I hesitated, but it's been bugging me all day. I have an assistant, assigned to me. I'm not supposed to think of her as my assistant because hierarchy is considered demeaning. She drafts correspondence and some technical pieces and picks up the phone. She's smooth but not bright and not well educated for her master's degree. Assistants are assigned by others on the team, so I had no choice. They usually cycle out after a year.
So Monday a document file appeared with the phrase "cattle clysmic." I started laughing, called her in and asked her to fix it, keeping it light and acting as if I assumed it was a typo, which I knew it wasn't. She got upset and said I was putting her down and that I was too focused on niceties rather than meaning, and it was a problem. She kept escalating. Yesterday I heard she went to HR asking to be moved.

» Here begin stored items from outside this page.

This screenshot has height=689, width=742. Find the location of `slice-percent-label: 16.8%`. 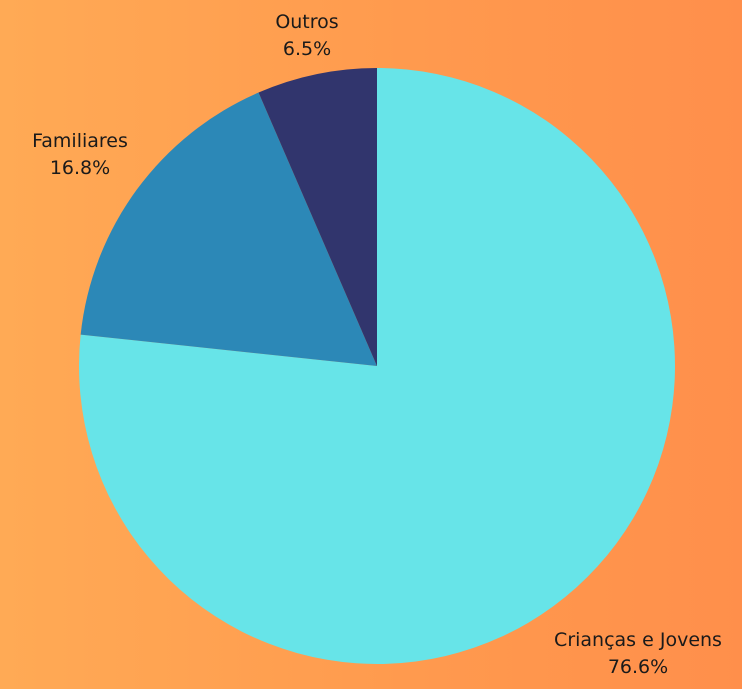

slice-percent-label: 16.8% is located at coordinates (80, 168). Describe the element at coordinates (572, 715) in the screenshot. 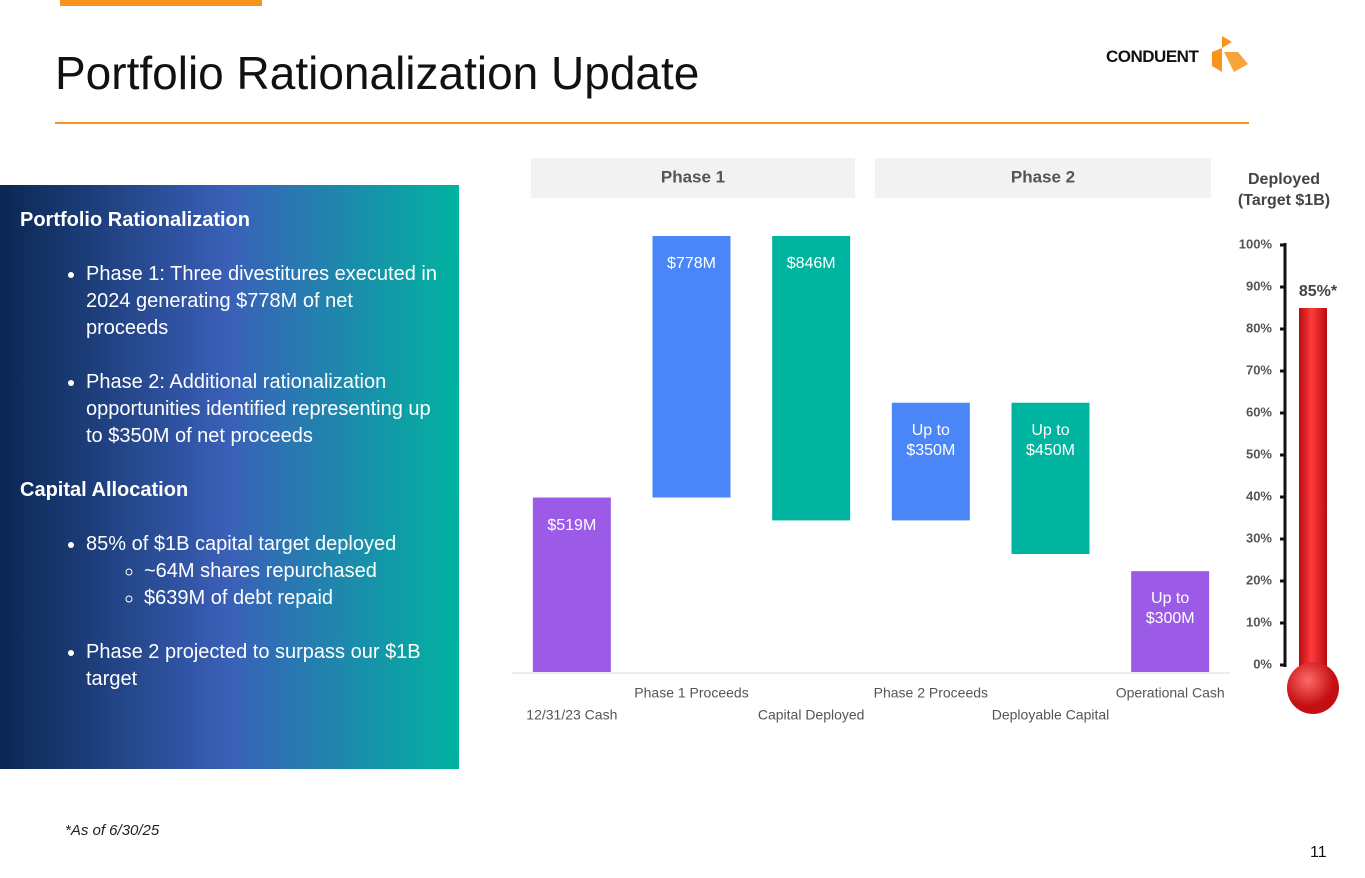

I see `x-tick-label: 12/31/23 Cash` at that location.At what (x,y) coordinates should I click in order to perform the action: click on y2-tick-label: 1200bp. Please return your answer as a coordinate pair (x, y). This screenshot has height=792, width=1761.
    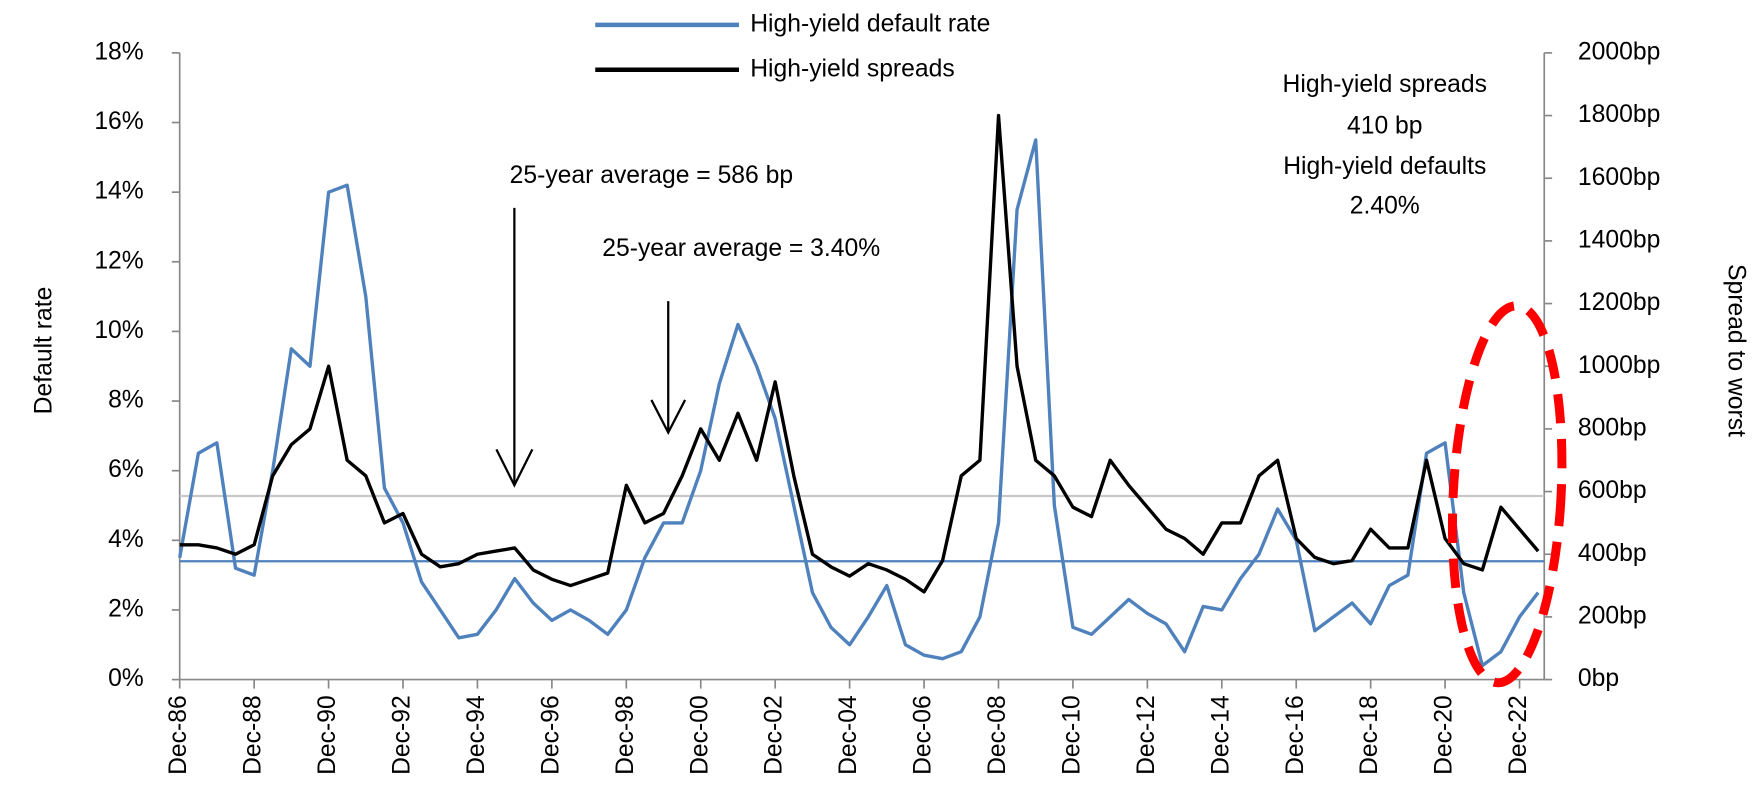
    Looking at the image, I should click on (1619, 302).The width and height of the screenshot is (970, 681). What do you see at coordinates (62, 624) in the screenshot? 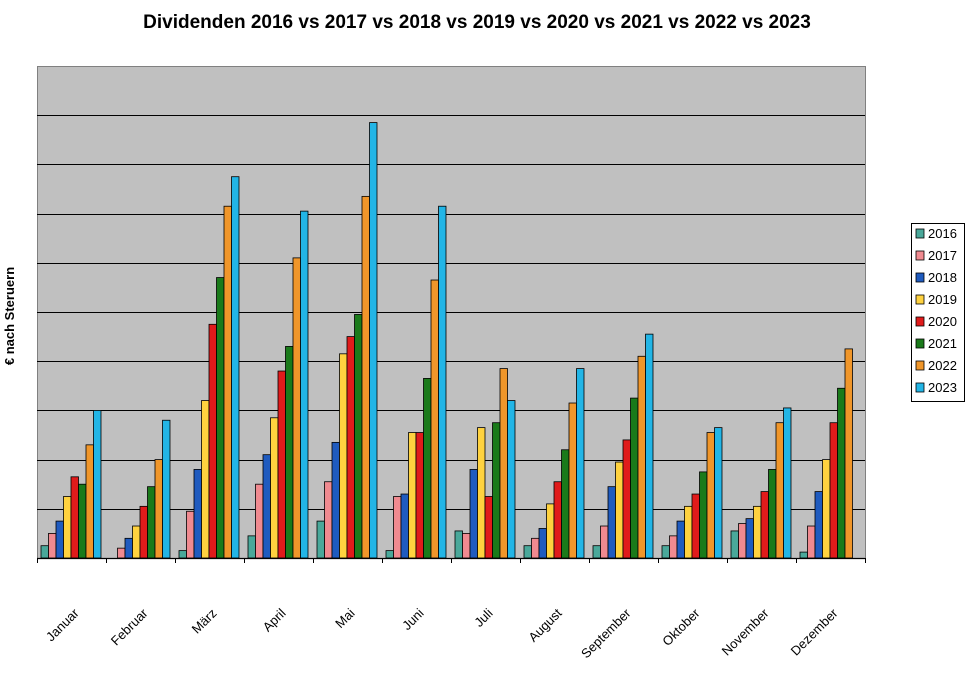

An assistant there told me he could hear her say I obviously had a bias (yes, she's a person of color - I'm biracial but look white and I don't discuss my or anyone else's racial heritage at work) and I needed to be "straightened out" - the exact term.
Today it was the cold shoulder. The document was not changed, and ended up with the phrase bolded. I told my boss (of course people at my level are not permitted the foolishness of pretending we don't have bosses). She said I just needed to fix her work and that she thought I was being unfair. People like her (quote) need to be encouraged and not told their mistakes, because it just causes trouble in the firm.
Is this insanity the rule now? Is this really the norm? You can't tell an illiterate person where a stupid mistake reveals a serious lapse in understanding? Christ.